> Aim of the task
Reproduce, word for word, the lines of the material below, beginning with the line that contains "At what coordinates" and continuing through the line that contains "click(101, 64)", both included.

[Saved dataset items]
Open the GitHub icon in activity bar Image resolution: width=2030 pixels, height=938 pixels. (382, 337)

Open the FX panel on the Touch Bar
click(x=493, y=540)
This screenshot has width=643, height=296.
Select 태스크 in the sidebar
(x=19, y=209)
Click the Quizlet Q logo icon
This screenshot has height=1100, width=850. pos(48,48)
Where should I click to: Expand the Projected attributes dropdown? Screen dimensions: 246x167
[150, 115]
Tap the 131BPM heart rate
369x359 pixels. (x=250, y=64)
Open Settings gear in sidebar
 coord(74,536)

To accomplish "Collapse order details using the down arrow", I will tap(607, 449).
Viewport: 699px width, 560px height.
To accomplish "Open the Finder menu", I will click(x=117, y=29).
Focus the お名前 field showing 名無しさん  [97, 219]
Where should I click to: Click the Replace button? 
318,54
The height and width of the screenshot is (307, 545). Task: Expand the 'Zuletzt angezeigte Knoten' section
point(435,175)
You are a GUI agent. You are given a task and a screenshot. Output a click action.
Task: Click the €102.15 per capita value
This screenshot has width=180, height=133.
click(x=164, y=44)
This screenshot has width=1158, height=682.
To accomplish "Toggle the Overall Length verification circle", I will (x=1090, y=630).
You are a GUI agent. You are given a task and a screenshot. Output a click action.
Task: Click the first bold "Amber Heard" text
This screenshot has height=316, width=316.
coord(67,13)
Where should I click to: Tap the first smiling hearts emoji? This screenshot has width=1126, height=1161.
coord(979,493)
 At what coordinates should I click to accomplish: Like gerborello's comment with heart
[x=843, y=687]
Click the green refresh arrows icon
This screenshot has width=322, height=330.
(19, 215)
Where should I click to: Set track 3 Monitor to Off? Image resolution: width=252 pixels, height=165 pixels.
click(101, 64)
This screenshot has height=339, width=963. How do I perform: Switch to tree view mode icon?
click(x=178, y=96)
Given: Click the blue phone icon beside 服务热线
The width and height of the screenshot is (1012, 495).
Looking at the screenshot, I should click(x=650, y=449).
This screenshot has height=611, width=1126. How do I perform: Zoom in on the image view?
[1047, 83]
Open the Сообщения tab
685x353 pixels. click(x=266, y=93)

> Result below
 At what coordinates should I click to accomplish: Like gerborello's comment with heart
[x=843, y=687]
Click the green refresh arrows icon
This screenshot has width=322, height=330.
(19, 215)
Where should I click to: Set track 3 Monitor to Off? Image resolution: width=252 pixels, height=165 pixels.
click(101, 64)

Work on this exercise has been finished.